## TASK DETAILS
Please output the listing below character for character and omit the images.
* * *
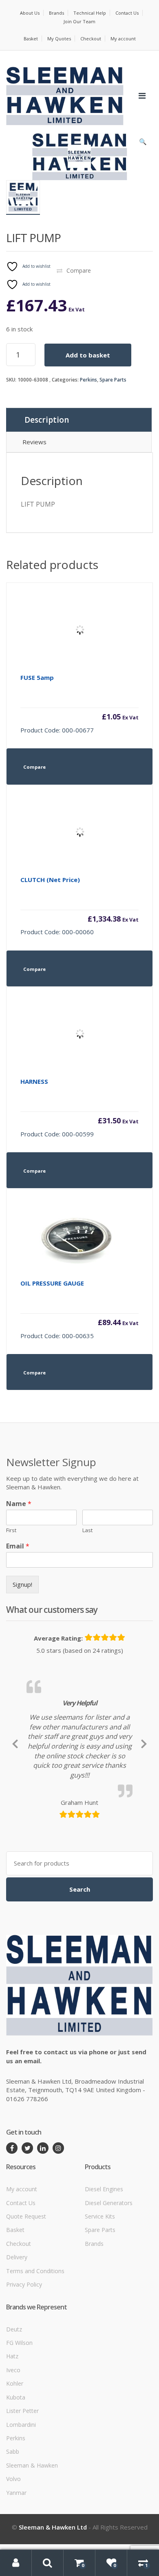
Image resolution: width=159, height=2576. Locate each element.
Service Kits (100, 2292)
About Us (30, 13)
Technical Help (89, 13)
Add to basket (88, 355)
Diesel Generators (108, 2279)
* * *
## EXERCISE RESPONSE
Image resolution: width=159, height=2576. Locate each element.
Service Kits (100, 2292)
About Us (30, 13)
Technical Help (89, 13)
Add to basket (88, 355)
Diesel Generators (108, 2279)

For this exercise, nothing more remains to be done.